We decide to take the day off, and go out for a ride or walk to see what’s happening elsewhere. We see fewer vehicles on the road, because many other people have stayed indoors, but we also see unusual manoeuvering going on at many road junctions, because the traffic lights aren’t working – no electricity, and no street-lighting either, so it will be dark before dawn. We drive past a petrol station that has a closed sign – no electricity to power the pumps. Then a supermarket – also closed because the staff who turned up cannot contact head office so think its best to stay closed for the present, after all, the tills and lights don’t work. We drive back homeward, and notice no police, fire or ambulance vehicles because no-one can phone 999, so they’ve rather less work to do – at the moment!
We call in the corner shop. Signs of life – the owner has decided to open-up, but his till doesn’t work either, so he will have to do arithmetic in his head or on paper. He and some other locals are there. We chat for a while, and he says he had best be cautious about selling goods in quantity because he has had no delivery, doesn’t know when he will get one and he hasn’t heard anything helpful on his transistor radio either. He suggests buying frozen and refrigerated goods first because they will ‘go-off’. People debate the pro’s and con’s, just remembering their fridge-freezers won’t work either. After a few cautious transactions we go home. Chilly place, home, so we keep our coats on. Minds turn to thoughts of candles, batteries, water and how to cook without cookers – short-term survivalism. The day passes and no significant news. Dusk arrives. We have torches and candles, so we put one on a saucer and light it. There is little we can do, so after a cold supper, we go to bed early, very early.
We wake up, suddenly, woken by loud sounds coming from the house opposite. We grab torches, put on our slippers and dressing gowns, and shine the torches – some people are wheel-spinning away and the neighbours look distressed. We grab a carving knife and a rolling pin from the kitchen, just in case, and run across. They say they are not badly hurt, just feeling some bumps and bruises. We help them to our house, and they say that two robbers broke in, stole some possessions and hit the neighbours when they tried to stop them. They agree to stay in our spare room until the morning.
Next day we wake up and get dressed. We hear a knock at the door and, amazing coincidence, two police officers are at the door. We ask how they heard of the burglary – they didn’t, they were just calling to say that have been told there is a major national emergency, and they called to tell us that the government has declared martial law. They have not been told exactly what is wrong, but as a precaution the government has ordered a curfew during the hours of darkness, and looters may be shot. The police take down details of the burglary and say they will investigate it when life returns to normal. In the meantime they advise locking-up well and, *unofficially* to keep weapons to hand. They say they will try to visit homes regularly, but they are short-staffed as many of their colleagues have not turned-up to work, and not to be alarmed if we see armed soldiers on the streets from time to time.

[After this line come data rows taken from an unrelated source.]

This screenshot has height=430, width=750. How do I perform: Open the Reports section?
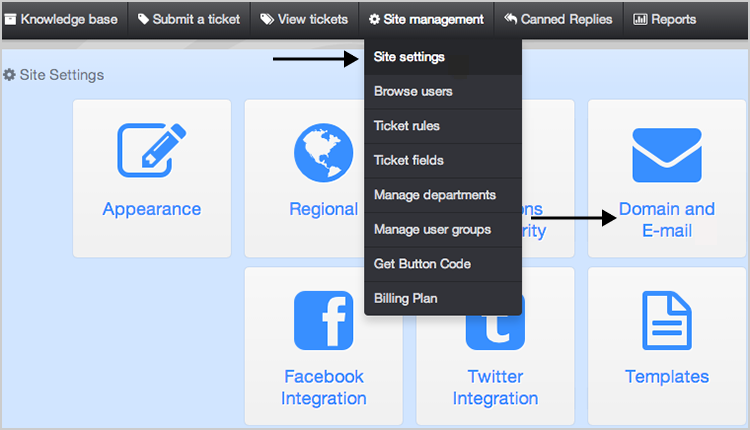tap(665, 19)
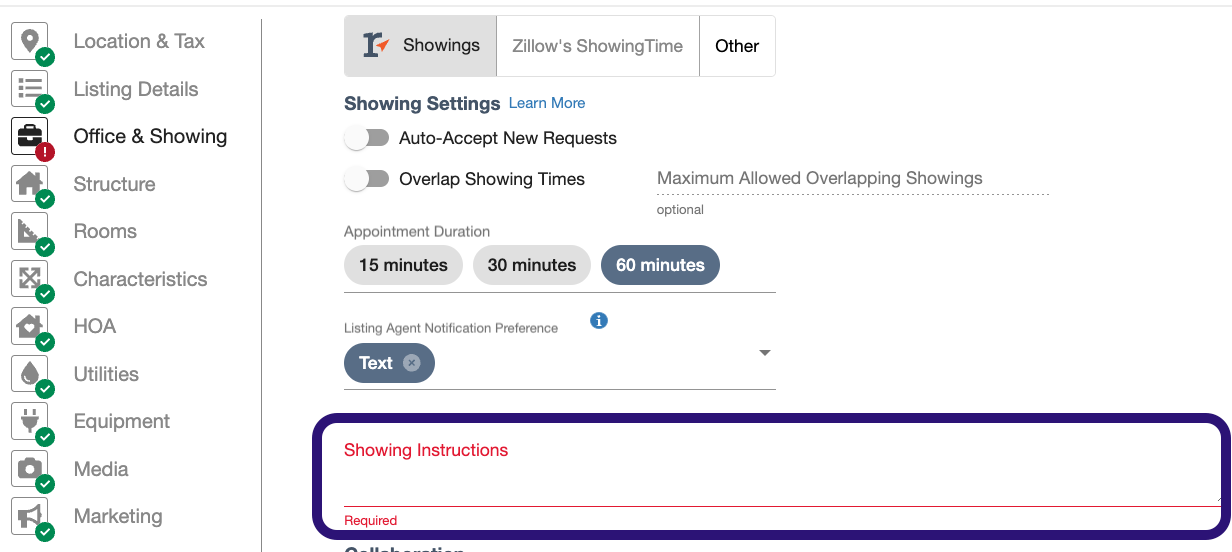Expand Listing Agent Notification Preference dropdown
The width and height of the screenshot is (1232, 552).
click(765, 353)
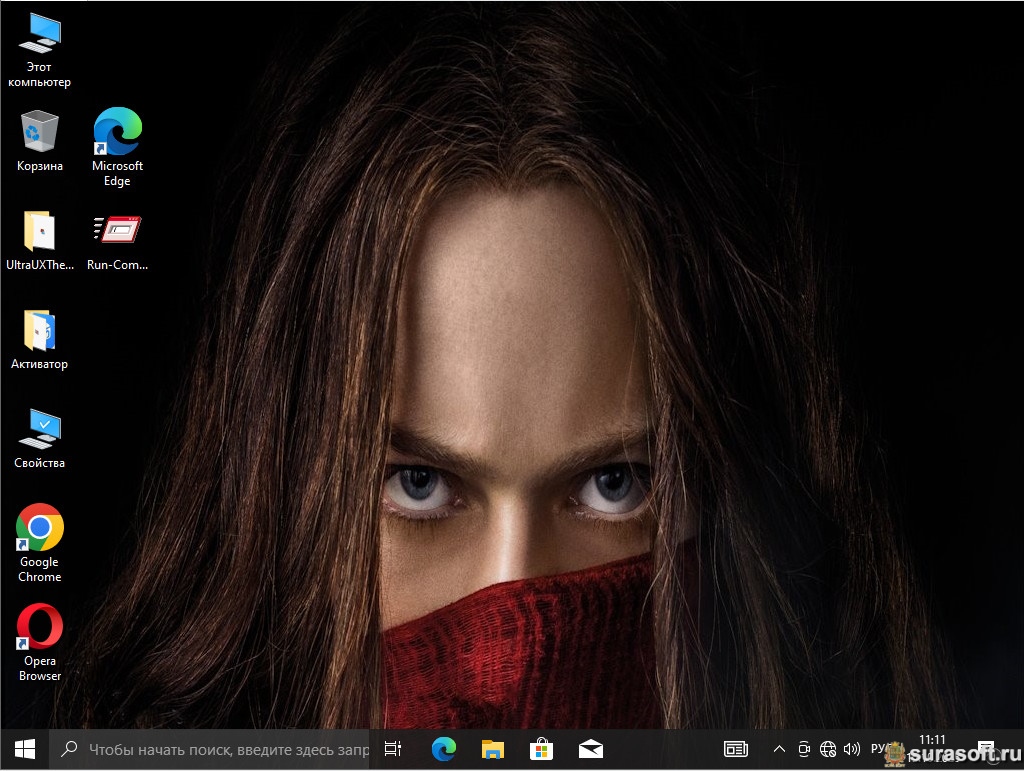
Task: Click the taskbar search box
Action: pyautogui.click(x=210, y=748)
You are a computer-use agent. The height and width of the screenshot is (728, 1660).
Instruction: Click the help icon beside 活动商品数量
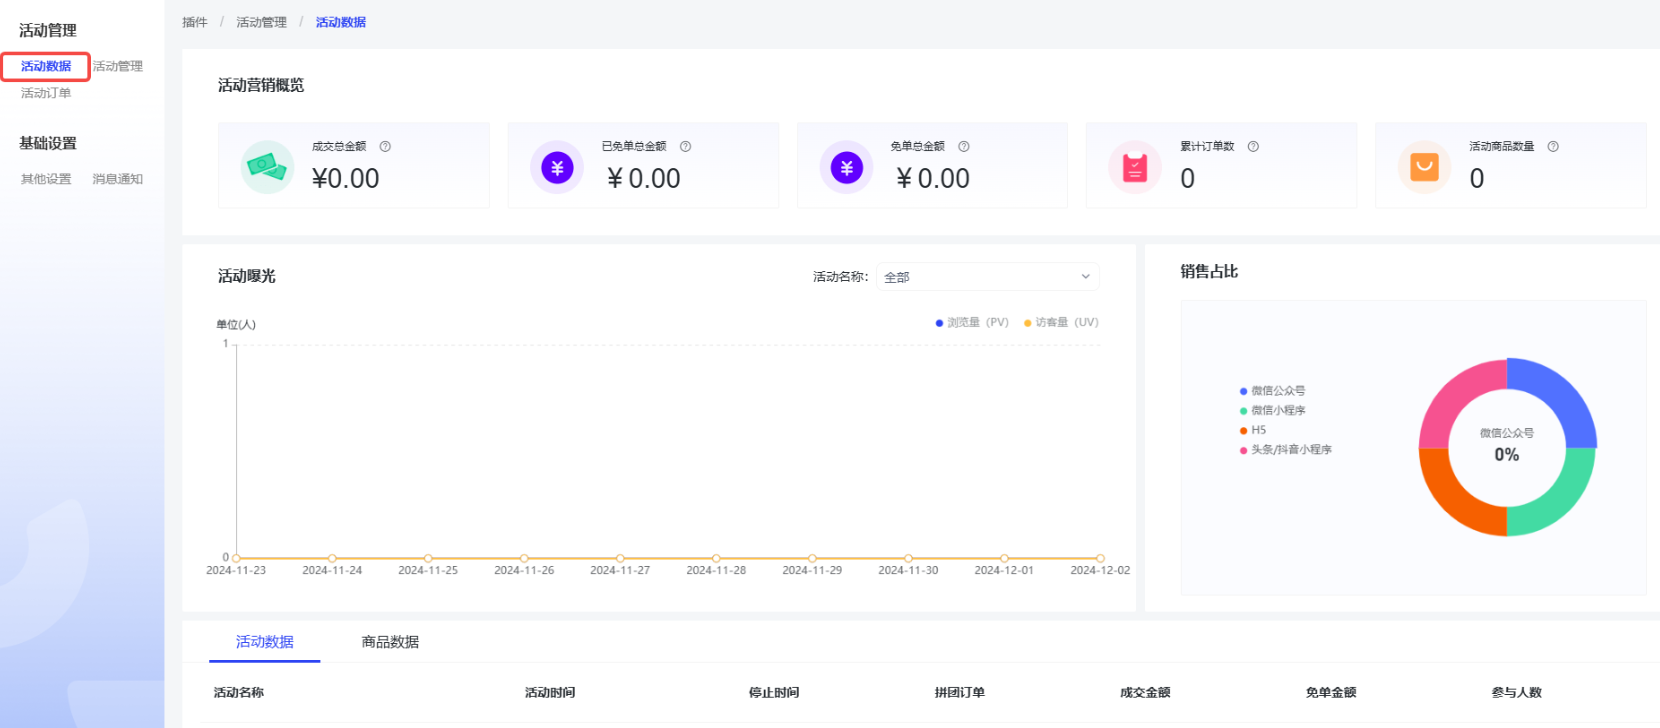click(x=1553, y=146)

Our thoughts turn to survivalism more seriously. Fortunately, we still have chimneys, so we un-plumb the gas fires and collect some logs we have from tree pruning and make a fire in the hearth. So we have a modicum of warmth, and we can boil water and cook simple meals. We are also lucky that rain looks due, so we put buckets and pots outside to collect rainwater. They don’t collect more than a few pints. We wonder about rigging-up water-butts, but will boiling the water that comes off the roof be sufficient to make it safe – no-one knows. We also ponder longer-term survival – how to get more timber, is stream and river water safe? Where will we get food when our cupboards and the local shop runs out? Will people accept money? Will our improvised household weapons be enough to protect us from robbers. Do any locals have the few remaining guns people can own legally? What food can we grow, and will we live to harvest it? Can we get electricity generators and the fuel to power them?
I will not relate any more. Some people will be more fortunate than the scenario above – the few who have farms, homesteads or large allotments. Most will be less fortunate, especially those who live in cities, and above all, those who live in flats. I am not suggesting everyone go out and live like “The Good Life” right away, but I am saying, at the very least, that hardly anyone has a ‘Plan B’ if the balloon goes up. Surely it makes sense to have the means of complete self-sufficiency, in essentials at least, close at hand, just in case? I think it does, and doing so will require a fundamental revolution in the way people live, where they live and how many people share these islands with them!
We are playing an existential Russian Roulette in our current way of life, and one day the bullet will be under the hammer.